__Your goal__
Rewrite the data from its first line through the line containing "point(495,180)", changing "Fees" to "Charges" and keeping everything else the same.

** Start of Available data **

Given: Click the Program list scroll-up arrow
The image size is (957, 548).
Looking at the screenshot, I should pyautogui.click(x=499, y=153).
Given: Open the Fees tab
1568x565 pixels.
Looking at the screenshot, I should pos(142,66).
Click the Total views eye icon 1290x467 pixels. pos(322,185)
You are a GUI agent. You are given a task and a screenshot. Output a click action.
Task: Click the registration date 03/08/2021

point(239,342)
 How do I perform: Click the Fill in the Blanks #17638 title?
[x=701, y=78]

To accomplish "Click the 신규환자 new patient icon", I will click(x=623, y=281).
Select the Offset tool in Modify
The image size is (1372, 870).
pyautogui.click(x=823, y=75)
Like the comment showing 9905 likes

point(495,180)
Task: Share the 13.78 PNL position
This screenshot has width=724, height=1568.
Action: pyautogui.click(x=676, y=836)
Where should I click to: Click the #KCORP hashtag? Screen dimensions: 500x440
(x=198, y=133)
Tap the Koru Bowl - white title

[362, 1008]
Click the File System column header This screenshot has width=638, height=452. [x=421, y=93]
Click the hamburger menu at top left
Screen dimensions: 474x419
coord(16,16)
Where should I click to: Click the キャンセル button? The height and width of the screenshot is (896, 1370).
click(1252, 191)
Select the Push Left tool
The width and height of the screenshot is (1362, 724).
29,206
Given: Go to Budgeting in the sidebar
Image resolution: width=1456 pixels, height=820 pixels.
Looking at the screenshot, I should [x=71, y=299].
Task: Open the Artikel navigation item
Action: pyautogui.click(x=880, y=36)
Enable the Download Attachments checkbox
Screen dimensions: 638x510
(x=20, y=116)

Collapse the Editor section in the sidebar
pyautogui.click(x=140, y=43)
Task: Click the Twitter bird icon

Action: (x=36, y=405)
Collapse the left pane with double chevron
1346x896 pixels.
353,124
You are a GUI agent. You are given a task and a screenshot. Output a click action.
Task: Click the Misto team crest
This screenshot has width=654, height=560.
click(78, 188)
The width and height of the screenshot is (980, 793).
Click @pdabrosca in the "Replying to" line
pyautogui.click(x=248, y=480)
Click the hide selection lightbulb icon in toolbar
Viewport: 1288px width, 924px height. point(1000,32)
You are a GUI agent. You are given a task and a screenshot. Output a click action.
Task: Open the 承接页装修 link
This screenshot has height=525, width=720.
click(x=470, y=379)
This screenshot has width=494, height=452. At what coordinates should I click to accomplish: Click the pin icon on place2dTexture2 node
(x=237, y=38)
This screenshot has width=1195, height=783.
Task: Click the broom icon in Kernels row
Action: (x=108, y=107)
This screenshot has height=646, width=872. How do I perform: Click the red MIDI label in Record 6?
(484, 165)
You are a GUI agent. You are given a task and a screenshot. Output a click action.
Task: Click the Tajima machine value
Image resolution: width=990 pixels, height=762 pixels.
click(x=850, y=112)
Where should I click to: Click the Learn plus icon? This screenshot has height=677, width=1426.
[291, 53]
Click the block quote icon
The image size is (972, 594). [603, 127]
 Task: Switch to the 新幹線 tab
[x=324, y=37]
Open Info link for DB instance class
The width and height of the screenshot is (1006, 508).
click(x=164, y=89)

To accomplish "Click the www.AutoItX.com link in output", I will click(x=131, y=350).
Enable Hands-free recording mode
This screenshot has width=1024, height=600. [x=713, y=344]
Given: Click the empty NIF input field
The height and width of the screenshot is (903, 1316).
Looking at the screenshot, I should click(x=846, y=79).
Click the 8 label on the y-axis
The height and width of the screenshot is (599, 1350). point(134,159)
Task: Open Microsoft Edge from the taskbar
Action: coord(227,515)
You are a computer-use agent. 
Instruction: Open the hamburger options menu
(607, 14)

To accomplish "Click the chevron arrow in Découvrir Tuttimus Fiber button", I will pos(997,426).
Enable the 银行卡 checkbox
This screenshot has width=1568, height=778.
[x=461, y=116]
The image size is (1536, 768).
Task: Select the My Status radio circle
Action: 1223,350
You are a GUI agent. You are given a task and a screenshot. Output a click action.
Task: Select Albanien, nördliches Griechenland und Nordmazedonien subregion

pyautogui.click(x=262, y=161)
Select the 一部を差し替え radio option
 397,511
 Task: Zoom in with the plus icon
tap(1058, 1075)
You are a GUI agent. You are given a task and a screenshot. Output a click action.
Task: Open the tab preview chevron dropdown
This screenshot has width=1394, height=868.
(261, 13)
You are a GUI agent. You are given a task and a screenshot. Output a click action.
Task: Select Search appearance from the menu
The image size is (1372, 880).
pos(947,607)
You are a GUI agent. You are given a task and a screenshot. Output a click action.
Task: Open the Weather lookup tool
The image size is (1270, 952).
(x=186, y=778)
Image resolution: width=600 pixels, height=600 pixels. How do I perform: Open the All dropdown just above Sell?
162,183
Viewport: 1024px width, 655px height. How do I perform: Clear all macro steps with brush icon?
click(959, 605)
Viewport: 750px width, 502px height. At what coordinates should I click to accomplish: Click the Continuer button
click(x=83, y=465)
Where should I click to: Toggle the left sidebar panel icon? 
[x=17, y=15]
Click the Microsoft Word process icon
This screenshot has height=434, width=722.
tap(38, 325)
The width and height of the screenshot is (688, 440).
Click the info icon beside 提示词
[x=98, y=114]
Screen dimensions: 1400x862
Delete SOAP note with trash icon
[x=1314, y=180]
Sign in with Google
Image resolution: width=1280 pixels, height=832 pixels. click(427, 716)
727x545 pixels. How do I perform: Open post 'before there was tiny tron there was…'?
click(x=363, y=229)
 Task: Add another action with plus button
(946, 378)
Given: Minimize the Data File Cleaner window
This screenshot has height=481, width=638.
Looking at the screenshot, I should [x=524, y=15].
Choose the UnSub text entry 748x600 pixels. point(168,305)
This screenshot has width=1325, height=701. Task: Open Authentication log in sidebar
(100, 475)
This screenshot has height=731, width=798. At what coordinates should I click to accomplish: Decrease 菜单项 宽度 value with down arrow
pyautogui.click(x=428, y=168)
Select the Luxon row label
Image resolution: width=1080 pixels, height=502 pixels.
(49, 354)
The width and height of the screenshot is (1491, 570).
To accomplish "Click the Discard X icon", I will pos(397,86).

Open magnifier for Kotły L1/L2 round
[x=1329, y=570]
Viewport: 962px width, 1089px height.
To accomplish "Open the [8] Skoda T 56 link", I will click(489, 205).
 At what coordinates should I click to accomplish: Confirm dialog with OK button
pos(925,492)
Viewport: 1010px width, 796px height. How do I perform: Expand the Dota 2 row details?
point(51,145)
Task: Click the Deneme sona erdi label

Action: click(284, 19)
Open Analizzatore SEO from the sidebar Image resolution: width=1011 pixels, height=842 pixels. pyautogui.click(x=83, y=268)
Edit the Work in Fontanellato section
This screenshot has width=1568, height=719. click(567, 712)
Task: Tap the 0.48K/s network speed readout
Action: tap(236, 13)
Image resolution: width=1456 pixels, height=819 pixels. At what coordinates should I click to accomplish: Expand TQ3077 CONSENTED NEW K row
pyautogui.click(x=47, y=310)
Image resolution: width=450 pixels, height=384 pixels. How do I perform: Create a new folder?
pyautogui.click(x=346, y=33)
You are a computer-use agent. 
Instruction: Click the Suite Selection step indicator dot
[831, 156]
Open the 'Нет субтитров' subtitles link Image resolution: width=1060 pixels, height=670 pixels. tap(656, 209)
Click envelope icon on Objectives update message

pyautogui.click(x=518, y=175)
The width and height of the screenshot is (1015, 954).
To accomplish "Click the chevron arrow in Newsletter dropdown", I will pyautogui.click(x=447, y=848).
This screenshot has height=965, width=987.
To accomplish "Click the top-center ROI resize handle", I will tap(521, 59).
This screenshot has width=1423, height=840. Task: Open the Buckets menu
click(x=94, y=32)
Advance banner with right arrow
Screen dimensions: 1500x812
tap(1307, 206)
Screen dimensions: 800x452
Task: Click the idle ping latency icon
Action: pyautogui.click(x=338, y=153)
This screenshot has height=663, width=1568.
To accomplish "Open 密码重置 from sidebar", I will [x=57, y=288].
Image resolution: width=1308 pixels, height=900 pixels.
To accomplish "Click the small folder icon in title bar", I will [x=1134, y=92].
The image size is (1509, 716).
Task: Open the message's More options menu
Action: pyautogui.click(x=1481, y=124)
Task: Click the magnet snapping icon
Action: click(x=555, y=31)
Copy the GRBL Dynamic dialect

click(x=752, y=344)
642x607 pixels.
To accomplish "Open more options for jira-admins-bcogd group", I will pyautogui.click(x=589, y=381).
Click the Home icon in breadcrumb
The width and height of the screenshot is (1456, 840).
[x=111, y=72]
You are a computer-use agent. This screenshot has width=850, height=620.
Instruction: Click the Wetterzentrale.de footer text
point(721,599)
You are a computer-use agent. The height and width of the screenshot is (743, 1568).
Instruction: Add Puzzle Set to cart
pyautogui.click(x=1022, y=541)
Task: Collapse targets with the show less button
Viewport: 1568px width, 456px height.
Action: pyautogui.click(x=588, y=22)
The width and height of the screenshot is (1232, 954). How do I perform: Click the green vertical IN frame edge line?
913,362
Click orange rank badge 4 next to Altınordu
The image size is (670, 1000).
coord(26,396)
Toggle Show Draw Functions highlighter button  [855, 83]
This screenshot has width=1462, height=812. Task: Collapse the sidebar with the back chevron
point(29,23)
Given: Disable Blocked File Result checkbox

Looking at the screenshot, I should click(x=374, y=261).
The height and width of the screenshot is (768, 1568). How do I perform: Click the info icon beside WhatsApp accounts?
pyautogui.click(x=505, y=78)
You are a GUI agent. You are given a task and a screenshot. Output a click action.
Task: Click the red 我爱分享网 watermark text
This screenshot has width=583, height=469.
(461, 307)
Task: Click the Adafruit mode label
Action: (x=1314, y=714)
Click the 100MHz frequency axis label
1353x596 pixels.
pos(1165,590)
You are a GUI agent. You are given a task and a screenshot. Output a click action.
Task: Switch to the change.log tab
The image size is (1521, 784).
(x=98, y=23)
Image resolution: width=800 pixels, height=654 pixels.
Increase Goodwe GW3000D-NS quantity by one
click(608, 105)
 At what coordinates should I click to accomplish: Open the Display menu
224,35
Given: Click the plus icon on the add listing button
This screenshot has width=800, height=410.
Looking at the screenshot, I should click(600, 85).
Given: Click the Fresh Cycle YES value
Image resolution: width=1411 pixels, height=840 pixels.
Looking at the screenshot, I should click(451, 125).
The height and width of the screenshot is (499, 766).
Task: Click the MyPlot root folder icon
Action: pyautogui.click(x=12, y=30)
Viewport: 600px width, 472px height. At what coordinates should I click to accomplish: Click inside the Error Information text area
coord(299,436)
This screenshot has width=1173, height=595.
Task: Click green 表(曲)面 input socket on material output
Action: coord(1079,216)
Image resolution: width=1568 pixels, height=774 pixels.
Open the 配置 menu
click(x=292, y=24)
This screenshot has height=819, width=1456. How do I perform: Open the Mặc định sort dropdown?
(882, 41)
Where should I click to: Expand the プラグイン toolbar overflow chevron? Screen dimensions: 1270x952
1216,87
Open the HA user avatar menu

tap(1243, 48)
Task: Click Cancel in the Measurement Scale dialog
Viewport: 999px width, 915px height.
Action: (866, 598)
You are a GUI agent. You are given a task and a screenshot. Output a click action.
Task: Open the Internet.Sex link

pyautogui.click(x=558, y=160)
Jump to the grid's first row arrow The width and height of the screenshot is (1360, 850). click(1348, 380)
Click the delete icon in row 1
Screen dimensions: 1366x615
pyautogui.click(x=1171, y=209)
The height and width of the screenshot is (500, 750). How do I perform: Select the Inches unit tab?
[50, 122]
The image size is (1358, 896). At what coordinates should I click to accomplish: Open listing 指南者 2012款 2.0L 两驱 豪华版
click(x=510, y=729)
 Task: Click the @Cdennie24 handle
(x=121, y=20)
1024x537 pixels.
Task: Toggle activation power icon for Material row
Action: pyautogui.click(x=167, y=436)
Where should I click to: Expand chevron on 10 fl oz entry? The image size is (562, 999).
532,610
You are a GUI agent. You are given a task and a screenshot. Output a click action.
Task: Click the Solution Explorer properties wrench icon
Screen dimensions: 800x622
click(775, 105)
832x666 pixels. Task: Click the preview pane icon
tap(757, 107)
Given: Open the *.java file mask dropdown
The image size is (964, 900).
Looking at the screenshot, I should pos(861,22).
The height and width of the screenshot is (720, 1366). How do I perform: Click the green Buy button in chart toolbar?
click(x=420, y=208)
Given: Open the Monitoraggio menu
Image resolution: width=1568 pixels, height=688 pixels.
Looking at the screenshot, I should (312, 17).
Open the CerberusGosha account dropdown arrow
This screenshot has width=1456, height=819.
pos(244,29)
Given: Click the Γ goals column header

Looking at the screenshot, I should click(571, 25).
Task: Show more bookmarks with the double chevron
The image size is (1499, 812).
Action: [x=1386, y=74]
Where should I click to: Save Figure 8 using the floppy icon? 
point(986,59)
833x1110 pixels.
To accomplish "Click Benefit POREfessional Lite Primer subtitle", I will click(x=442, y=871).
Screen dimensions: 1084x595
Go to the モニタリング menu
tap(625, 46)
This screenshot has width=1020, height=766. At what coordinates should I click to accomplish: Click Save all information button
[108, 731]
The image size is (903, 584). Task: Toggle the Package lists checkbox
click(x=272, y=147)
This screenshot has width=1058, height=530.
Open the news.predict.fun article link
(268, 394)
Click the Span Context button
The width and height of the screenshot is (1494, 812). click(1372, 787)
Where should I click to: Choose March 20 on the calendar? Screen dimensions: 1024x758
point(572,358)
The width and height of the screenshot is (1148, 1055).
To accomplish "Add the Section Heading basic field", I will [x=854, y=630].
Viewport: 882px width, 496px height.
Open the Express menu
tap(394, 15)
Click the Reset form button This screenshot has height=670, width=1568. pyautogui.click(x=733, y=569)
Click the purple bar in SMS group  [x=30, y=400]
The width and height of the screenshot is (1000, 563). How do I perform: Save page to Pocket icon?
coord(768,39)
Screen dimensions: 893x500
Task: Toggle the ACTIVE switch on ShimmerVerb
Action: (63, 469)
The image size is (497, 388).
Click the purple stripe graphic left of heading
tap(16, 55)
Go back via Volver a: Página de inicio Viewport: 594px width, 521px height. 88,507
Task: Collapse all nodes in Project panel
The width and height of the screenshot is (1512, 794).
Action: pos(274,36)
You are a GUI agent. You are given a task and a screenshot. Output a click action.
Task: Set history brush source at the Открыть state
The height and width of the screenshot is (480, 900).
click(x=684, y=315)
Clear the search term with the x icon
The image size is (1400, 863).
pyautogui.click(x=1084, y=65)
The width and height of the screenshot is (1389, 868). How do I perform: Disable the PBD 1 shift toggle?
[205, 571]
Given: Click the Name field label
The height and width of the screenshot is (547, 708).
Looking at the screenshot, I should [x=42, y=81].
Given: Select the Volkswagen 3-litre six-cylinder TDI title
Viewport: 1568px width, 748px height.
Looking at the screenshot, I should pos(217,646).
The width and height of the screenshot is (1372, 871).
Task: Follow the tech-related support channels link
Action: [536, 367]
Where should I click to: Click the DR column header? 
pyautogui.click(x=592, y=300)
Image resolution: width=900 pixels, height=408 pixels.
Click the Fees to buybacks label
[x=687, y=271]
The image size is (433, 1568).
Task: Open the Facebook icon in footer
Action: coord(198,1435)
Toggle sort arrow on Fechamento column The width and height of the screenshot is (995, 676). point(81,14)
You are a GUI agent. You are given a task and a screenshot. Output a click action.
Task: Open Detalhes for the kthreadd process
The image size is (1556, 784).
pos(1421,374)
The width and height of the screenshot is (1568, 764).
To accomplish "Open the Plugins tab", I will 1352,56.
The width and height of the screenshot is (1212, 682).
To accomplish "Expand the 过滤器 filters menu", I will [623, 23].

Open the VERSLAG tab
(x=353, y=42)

** End of Available data **

__Full output__
Given: Click the Program list scroll-up arrow
The image size is (957, 548).
Looking at the screenshot, I should pyautogui.click(x=499, y=153).
Given: Open the Charges tab
1568x565 pixels.
Looking at the screenshot, I should pos(142,66).
Click the Total views eye icon 1290x467 pixels. pos(322,185)
You are a GUI agent. You are given a task and a screenshot. Output a click action.
Task: Click the registration date 03/08/2021

point(239,342)
 How do I perform: Click the Fill in the Blanks #17638 title?
[x=701, y=78]

To accomplish "Click the 신규환자 new patient icon", I will click(x=623, y=281).
Select the Offset tool in Modify
The image size is (1372, 870).
pyautogui.click(x=823, y=75)
Like the comment showing 9905 likes

point(495,180)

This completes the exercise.